Based on the same GK104 found on the GTX680, the GTX760 contains 1152 CUDA cores at a clockspeed of 980Mhz. This clockspeed coupled with GPU Boost 2.0 will allow the card to typically boost overclock to 1033MHz. The GTX760 also comes equipped with 2GB of GDDR5 and features four 64-bit memory controllers (256-bit). This memory is clocked to 6008Mhz (effective) however if previous results are anything to go by, this tasty memory will overclock much further than reference speeds so expect to see some good improvements in our overclocking section.
Above is an 8 Core Kepler. NVIDIA tell us that 2 of the cores would be disabled either by disabling 1 graphics processing cluster all together or just one core from two of the clusters.
The GTX760 is equipped with a GK104 core is fabricated on the 28nm process with every component was designed with power efficiency in mind to ensure the GPU gave the best performance-per-watt possible.
While the 28nm manufacturing process holds the bulk of the power saving features, the way the new architecture works is also key to furthering Kepler's power reduction. SMX, an evolution of the SM from Fermi is NVIDIA's new streaming multiprocessor:
Each SMX runs at the graphics clock speed rather than 2x that speed as previously but because the GK104 has 1536 CUDA cores (8xSMX), over Fermi's (GF110) 512 CUDA cores (16xSM), Kepler allows the GTX760 to operate at twice the performance per watt measurement compared to the GTX560.

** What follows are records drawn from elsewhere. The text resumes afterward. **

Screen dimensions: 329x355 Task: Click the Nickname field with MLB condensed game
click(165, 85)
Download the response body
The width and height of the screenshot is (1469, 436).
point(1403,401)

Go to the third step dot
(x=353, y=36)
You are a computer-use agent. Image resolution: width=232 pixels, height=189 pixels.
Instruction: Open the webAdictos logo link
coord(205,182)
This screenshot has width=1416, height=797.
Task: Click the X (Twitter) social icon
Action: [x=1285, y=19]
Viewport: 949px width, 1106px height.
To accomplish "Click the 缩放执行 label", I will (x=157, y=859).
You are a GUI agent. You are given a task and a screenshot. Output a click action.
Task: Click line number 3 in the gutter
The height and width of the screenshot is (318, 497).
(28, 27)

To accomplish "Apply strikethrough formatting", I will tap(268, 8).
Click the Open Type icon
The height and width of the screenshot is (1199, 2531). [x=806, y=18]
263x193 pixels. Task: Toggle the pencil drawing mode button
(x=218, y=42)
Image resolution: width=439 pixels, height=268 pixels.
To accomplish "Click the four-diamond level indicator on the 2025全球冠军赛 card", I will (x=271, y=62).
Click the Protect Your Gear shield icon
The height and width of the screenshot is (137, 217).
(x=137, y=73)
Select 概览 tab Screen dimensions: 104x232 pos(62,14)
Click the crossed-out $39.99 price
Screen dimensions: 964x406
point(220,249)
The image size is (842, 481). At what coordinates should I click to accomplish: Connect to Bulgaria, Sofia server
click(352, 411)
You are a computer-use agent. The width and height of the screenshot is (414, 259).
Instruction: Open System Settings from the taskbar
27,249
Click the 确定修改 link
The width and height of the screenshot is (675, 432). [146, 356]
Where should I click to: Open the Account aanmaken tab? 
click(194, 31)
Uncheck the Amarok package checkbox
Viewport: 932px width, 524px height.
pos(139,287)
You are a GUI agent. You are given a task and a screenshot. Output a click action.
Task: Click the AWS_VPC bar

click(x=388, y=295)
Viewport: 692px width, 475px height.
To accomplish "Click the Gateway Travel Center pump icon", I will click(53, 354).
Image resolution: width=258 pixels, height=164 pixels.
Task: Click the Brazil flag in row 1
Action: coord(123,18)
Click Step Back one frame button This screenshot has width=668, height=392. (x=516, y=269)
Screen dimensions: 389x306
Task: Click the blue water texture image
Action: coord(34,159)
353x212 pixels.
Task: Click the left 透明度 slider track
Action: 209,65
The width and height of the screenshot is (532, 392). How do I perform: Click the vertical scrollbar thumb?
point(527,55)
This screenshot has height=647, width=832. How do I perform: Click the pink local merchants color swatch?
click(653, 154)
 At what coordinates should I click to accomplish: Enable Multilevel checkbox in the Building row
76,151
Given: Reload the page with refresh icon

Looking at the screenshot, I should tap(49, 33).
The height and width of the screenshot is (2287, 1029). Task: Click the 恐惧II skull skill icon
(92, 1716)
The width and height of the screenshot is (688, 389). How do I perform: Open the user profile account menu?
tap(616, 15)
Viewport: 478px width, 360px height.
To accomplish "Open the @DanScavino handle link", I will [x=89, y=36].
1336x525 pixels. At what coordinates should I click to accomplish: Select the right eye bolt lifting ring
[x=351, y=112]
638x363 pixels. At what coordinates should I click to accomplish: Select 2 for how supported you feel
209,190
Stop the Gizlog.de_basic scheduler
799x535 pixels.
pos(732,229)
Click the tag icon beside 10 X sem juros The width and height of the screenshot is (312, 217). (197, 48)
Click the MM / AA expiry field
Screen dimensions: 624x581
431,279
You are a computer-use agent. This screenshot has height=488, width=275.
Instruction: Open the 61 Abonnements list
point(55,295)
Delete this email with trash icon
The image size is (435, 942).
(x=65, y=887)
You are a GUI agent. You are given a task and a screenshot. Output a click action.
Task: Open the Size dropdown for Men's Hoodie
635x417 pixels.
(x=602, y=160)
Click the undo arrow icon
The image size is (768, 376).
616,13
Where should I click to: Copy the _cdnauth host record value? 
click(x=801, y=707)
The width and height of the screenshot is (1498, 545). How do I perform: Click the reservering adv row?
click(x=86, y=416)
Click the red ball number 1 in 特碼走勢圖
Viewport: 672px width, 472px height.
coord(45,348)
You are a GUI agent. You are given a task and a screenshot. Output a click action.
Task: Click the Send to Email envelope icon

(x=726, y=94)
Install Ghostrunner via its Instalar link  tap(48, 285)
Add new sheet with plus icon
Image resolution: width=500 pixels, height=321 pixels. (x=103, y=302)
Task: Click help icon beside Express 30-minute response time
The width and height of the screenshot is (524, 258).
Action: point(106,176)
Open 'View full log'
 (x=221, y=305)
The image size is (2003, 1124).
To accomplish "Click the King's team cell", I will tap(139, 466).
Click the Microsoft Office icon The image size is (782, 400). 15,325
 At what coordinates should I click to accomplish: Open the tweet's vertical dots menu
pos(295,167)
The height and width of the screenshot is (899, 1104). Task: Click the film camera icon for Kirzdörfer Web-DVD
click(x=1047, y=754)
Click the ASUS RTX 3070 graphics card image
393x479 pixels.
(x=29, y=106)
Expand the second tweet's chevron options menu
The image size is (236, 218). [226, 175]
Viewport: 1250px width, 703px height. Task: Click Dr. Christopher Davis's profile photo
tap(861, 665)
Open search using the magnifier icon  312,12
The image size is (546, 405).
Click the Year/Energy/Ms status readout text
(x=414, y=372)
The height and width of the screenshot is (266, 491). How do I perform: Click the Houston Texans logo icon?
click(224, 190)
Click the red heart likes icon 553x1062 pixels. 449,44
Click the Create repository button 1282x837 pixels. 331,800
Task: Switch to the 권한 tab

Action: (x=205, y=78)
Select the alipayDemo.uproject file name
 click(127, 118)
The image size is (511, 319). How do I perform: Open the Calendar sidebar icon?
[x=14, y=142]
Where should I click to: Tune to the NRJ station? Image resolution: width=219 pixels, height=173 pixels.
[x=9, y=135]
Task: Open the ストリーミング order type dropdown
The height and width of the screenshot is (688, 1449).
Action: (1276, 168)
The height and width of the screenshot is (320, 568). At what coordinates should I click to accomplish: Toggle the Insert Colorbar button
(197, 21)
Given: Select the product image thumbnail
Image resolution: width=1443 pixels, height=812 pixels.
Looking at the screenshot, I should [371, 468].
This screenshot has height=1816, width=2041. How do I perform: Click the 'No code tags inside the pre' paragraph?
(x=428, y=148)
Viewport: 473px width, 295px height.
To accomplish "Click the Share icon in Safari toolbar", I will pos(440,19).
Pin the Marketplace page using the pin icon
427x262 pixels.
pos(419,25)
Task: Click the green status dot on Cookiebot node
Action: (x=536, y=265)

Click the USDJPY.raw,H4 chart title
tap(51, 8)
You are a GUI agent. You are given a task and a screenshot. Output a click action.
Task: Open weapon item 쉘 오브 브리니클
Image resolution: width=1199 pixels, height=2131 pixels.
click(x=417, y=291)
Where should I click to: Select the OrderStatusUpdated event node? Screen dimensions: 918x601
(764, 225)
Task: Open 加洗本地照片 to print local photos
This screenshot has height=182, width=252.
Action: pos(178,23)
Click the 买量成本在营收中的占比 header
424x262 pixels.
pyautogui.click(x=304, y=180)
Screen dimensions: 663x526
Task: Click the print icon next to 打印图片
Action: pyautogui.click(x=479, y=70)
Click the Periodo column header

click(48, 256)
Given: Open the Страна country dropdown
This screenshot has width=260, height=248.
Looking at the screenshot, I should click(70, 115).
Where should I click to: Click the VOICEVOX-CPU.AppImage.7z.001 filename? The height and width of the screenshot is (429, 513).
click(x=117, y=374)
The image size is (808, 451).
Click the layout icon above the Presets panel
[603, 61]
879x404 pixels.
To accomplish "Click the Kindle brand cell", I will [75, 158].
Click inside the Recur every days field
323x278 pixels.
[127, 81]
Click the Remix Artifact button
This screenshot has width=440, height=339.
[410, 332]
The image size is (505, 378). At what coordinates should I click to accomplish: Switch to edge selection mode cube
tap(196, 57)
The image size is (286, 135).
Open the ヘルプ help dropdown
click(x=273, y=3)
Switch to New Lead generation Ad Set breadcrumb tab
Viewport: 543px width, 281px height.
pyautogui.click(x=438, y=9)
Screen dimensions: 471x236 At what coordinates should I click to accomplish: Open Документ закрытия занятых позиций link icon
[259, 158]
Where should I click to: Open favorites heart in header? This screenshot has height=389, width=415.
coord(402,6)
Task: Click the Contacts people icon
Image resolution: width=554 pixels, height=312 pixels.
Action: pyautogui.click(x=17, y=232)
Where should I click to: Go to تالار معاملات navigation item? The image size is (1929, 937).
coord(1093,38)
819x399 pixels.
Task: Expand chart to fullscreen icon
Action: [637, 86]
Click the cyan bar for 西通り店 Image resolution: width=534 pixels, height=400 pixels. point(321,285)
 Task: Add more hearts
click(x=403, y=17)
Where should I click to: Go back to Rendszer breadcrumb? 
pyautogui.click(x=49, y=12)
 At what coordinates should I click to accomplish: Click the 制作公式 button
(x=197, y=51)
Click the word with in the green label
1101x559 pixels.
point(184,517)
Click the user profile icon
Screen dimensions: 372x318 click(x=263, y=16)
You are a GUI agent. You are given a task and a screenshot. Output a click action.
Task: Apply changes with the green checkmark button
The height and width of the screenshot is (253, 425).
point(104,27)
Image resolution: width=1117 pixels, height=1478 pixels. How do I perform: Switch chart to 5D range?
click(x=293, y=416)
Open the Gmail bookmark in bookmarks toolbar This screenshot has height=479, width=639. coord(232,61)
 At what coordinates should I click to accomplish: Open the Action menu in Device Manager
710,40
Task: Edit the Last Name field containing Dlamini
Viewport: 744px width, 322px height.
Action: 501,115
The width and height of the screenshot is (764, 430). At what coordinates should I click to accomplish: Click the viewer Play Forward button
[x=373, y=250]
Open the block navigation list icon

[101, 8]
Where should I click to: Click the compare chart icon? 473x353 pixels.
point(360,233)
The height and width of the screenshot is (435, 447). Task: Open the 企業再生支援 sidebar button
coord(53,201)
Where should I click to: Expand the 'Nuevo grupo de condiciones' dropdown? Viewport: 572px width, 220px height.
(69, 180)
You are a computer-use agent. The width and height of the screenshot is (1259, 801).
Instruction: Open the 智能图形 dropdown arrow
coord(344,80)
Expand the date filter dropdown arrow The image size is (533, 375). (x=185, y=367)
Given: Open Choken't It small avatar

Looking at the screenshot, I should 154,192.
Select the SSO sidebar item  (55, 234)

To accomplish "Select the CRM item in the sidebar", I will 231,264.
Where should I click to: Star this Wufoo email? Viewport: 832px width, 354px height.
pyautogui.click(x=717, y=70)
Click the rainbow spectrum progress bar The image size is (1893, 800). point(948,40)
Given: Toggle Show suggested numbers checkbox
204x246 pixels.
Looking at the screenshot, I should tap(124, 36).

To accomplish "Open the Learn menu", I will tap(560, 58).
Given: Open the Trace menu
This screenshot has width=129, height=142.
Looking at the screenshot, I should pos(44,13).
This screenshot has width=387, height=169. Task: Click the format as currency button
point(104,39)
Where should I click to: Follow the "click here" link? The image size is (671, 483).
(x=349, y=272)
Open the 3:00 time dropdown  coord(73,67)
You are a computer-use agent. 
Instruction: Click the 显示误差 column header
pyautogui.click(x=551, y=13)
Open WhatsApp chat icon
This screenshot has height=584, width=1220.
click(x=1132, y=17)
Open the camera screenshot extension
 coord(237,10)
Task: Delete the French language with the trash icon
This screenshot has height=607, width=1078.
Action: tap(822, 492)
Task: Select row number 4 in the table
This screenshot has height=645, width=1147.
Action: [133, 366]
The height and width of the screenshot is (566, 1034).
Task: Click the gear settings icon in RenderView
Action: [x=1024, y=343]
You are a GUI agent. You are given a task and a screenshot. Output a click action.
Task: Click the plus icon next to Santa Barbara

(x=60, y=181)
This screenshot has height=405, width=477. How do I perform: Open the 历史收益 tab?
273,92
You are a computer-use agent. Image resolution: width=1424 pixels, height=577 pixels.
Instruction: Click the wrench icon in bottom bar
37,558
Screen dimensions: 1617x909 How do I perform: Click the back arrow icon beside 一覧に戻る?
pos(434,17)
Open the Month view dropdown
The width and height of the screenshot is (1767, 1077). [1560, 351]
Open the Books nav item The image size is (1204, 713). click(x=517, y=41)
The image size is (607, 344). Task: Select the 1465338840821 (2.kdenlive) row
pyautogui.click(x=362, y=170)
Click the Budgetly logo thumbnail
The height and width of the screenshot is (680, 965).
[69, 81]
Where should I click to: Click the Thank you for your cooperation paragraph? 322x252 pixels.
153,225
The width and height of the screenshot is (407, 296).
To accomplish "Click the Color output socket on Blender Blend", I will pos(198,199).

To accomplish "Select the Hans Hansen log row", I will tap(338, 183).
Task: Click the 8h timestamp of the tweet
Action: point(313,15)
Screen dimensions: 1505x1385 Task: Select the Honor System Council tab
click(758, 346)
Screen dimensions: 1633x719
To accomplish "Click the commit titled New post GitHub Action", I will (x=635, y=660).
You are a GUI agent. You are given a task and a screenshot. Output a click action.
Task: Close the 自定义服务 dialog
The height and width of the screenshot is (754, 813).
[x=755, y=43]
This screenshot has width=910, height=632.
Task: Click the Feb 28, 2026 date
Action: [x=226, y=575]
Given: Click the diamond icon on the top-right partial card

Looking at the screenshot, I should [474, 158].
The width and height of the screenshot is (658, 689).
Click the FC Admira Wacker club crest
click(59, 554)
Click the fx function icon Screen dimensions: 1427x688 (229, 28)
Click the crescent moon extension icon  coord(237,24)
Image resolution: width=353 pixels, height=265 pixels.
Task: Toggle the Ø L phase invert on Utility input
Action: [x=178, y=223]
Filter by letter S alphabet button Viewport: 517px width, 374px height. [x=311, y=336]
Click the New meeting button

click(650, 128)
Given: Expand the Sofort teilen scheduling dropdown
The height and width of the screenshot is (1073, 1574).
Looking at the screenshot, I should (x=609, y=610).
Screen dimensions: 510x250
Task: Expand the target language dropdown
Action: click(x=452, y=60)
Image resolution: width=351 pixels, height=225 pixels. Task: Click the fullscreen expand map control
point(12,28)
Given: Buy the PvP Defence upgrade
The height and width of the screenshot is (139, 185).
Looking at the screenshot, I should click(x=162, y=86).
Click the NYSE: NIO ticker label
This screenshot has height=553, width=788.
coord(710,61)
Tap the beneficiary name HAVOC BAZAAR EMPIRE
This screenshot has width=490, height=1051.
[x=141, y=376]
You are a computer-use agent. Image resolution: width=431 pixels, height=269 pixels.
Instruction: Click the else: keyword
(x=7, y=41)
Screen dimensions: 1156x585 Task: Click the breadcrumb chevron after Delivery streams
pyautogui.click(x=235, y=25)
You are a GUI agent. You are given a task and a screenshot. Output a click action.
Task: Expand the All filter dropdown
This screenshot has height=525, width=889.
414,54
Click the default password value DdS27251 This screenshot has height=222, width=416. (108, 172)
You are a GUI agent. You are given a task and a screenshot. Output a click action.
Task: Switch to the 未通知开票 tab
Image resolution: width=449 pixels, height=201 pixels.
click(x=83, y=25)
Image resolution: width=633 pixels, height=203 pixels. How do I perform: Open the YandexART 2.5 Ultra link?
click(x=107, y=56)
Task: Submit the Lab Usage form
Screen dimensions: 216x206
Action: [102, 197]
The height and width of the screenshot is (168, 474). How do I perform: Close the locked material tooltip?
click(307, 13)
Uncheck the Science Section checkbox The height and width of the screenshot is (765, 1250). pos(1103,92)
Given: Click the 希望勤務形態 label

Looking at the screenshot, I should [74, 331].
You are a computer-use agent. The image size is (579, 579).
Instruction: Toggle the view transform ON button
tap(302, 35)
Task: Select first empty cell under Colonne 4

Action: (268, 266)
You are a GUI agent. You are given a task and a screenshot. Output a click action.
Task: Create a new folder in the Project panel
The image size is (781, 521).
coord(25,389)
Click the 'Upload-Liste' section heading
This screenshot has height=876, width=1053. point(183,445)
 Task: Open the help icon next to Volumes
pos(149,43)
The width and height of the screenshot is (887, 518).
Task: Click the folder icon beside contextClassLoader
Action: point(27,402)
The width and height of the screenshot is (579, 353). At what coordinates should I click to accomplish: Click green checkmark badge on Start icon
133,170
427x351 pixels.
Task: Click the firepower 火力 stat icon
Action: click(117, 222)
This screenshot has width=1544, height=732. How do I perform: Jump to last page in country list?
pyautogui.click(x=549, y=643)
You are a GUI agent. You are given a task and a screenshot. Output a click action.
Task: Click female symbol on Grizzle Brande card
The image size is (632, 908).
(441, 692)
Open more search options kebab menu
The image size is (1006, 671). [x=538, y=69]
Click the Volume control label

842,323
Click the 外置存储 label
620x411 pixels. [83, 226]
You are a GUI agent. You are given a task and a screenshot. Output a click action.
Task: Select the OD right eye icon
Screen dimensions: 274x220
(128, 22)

To feed each SMX, each unit has four warp schedulers, each capable of firing off two instructions per warp, every clock. With a redesigned scheduling function, the GTX760 is a lot less complex and much more streamlined allowing the compiler to determine which instructions will be issued and can provide this information direct to the hardware block rather than going around the houses using Multi-port decode and a register scoreboard along with the dependency check before the information gets issued. This method is both quicker and more importantly, more power efficient.
Perhaps the biggest change from Fermi to Kepler was the omission of the old Shader Clock. The shader clock was getting tired as it was part of the old Tesla architecture which was implemented as an area optimisation. Because of the way Kepler executes instructions at a much more streamlined manner and at a higher clock rate, fewer copies of the execution unit need be made.
Another improvement over Fermi with the introduction of SMX is the redesigned Polymorph engine (2.0). The Polymorph engine takes card of the tessellation workload of the GTX770. The design of the Polymorph engine is to ensure that the tessellation we see on screen has little (as possible) impact on the rendering performance. What you may find bizarre though is that NVIDIA have cut the Polymorph engine count in half to 8 from Fermi's 16 yet claim it is almost twice as quick. This is thanks to the improved core an memory clockpeed.
With both a higher core clockspeed based on older (but still very fast) GK104 core and of course that blisteringly fast memory, the GTX760 looks set to replace not only the GTX660Ti, but also offer a viable, yet cheaper alternative to the HD7950 GPU.